In the encyclopedia of coaching, such simplistic advice is high praise for an 18-year-old. There's little denying that Shiffrin has earned it. She came into the Olympics having already won seven World Cup races in slalom, and she is fast gaining elite traction in the giant slalom too. So much success so fast has seemed improbable. And whether she could duplicate it on an Olympic stage was anyone's guess.

Now everyone knows the answer. And while the "next Lindsey Vonn" label still seems extremely premature, it's worth noting that Vonn made her Olympic debut at 17 in 2002 … but didn't win her first gold until her third Games — the 2010 Vancouver Games. It's also clear that the U.S. ski program intends to bring Shiffrin along slowly from here. She'll be a slalom and giant slalom specialist for at least the near future, until she's ready to take the next step to the far more punishing speed disciplines.

Such patience isn't likely to extend to the media, who are already smitten with Shiffrin's demeanor and confidence — and now her Olympic results. It's not just the American media, either. And she's being compared not just to Vonn. One foreign reporter asked Shiffrin on Friday night what she thought of being considered a young Tina Maze, the 30-year-old Slovenian star who has won two gold medals in Sochi and is the No. 1-ranked skier in the world.

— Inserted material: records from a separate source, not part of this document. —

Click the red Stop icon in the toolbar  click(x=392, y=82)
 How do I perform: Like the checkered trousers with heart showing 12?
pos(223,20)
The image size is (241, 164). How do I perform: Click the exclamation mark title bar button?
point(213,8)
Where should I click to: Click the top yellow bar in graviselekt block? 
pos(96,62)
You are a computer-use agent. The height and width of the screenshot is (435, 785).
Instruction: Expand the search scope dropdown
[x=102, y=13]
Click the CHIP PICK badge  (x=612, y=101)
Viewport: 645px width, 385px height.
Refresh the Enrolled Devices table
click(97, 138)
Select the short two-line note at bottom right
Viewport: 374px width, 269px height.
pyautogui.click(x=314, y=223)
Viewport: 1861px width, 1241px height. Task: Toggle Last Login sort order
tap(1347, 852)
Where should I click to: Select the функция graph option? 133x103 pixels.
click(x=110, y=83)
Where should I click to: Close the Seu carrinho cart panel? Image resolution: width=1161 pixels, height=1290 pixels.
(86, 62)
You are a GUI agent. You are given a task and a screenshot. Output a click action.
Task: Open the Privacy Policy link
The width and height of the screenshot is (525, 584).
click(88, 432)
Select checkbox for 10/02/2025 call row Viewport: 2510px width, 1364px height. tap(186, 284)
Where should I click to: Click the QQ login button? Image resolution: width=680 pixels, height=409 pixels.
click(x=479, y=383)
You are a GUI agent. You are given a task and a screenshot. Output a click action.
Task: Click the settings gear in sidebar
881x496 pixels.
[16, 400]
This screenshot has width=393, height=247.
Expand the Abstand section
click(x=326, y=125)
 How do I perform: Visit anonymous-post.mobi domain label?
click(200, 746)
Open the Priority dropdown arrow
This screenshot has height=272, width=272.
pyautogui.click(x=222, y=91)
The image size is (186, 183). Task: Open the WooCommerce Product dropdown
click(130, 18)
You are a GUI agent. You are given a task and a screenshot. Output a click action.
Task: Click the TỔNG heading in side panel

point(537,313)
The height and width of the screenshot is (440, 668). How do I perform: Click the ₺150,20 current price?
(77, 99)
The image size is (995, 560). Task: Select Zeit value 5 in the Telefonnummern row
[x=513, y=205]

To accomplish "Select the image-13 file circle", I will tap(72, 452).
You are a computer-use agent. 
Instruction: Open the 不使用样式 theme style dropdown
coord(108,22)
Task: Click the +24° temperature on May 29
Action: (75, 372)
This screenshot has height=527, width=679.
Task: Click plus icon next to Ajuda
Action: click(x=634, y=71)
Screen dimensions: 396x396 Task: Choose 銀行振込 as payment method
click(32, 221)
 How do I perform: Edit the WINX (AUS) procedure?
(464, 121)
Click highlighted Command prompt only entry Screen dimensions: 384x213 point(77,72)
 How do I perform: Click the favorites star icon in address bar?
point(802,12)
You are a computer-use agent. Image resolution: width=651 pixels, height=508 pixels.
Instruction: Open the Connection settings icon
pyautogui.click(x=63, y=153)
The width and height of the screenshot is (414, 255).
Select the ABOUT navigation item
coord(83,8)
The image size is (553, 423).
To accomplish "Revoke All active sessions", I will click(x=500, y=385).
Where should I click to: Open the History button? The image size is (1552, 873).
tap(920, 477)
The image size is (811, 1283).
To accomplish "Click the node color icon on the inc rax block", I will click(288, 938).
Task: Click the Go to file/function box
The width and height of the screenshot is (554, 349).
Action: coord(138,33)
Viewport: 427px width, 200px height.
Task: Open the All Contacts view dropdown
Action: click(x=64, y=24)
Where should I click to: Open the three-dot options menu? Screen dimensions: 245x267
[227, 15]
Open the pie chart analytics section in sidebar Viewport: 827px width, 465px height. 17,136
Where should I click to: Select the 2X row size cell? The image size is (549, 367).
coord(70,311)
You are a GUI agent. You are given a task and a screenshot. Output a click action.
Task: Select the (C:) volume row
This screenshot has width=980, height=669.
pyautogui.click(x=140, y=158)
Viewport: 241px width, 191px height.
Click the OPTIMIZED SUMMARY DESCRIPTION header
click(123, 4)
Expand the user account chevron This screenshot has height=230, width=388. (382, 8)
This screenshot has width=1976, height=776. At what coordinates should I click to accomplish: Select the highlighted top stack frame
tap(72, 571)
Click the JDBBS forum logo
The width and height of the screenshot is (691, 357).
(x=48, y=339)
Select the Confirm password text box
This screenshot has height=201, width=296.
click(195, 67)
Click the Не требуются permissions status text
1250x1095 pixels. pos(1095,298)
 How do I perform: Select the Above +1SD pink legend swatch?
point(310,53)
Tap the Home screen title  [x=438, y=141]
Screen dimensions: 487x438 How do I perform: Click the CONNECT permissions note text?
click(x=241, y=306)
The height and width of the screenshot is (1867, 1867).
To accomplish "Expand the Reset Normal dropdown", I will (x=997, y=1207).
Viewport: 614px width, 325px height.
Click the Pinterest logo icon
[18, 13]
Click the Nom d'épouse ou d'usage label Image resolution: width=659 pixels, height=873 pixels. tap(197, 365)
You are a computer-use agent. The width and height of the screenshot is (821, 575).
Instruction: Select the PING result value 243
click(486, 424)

"People have said I'm the next Lindsey Vonn several times, and it's the same thing with being the young Tina Maze or whoever," Shiffrin said. "It's amazing to be compared to them. I'm really honored to have that comparison. But I also — I don't want to be the young Tina Maze or the next Lindsey Vonn. I want to be Mikaela Shiffrin. Hopefully, this gold medal is going to prove that."

Only time will tell. After Shiffrin leaves Sochi, she'll draw more attention than she's ever experienced, which will pull her in different directions. Pfeifer said Friday, "The volume she trains, she probably is 25 already [in ski years]." Now the question will be whether she can maintain that same focus and intensity after tasting Olympic success so quickly.

[Related: Ted Ligety becomes first American to win gold in men's giant slalom]

Pressed on that point, Shiffrin brushed off the notion that anything changes.

"I've just got to keep going," she said. "It's an amazing feeling to win an Olympic gold. It's going to be something that I chalk up as one of my favorite experiences for the rest of my life. But my life's not over yet."